Speaking at the event, CEO of ARMSCOR, Adv. Solomzi Mbada, stated that “the acquisition strategy for this project included Commercial-Off–The-Shelf (COTS) equipment, as well as compliance with the dti 60% local content shipbuilding designation requirement, Defence Industrial Participation (DIP) and National Industrial Participation (NIP). This ensured that ARMSCOR could maximise local participation and ensure that the vessels can be supported locally, thereby minimising the life cycle support costs. The strategy further acted as an impetus for the shipyard to improve its local infrastructure and investment in human resources, creating jobs that are much needed to boost the South African economy and help reduce the high unemployment rate.
Speaker Vice Admiral Mosuwa Samuel Hlongwane, Chief of South African Navy, said: “I would like to thank the DSCT team for ensuring that the requirements as articulated by the South African Navy have been brought to light. Amidst the challenges of COVID 19, you have risen to the occasion”.
DSCT’s managing director, Mr Jankees Trimpe Burger, elaborates: “The project undertaking serves as a demonstration of Damen Maritime Security Solutions in action.
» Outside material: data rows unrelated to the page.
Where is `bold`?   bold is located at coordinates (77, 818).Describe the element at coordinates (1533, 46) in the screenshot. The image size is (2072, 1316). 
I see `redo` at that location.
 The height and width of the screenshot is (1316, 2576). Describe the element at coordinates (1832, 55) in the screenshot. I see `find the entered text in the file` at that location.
With this initiative, Damen not only delivers a ship, but also a total maritime solution, encompassing every aspect of vessel operation throughout the lifecycle as well as a contribution to a sustainable maritime industry in the region in which it operates”.
Damen has enthusiastically embraced, adopted and integrated the various applicable government programmes such as DIP, NIP, the Department of Trade and Industry’s Local Content and Enterprise and Supplier Development (ESD) and the Youth Employment Service (YES Initiative) into its project approach, and by doing so is looking to over-achieve on the requirements of many of these programmes. Damen has worked hard to meet the project’s local content requirements of 60%, issuing contracts to a large number of local suppliers. As a result of their work on this project, suppliers are already working on other Damen projects both in and outside of South Africa. Additionally, DSCT’s undertaking of the project has created over 300 direct jobs and over 1,000 indirect jobs in line with the South African Government’s Operation Phakisa objectives.
The event attendance was reduced to a minimum to ensure the safety of all attendees during the ongoing coronavirus pandemic.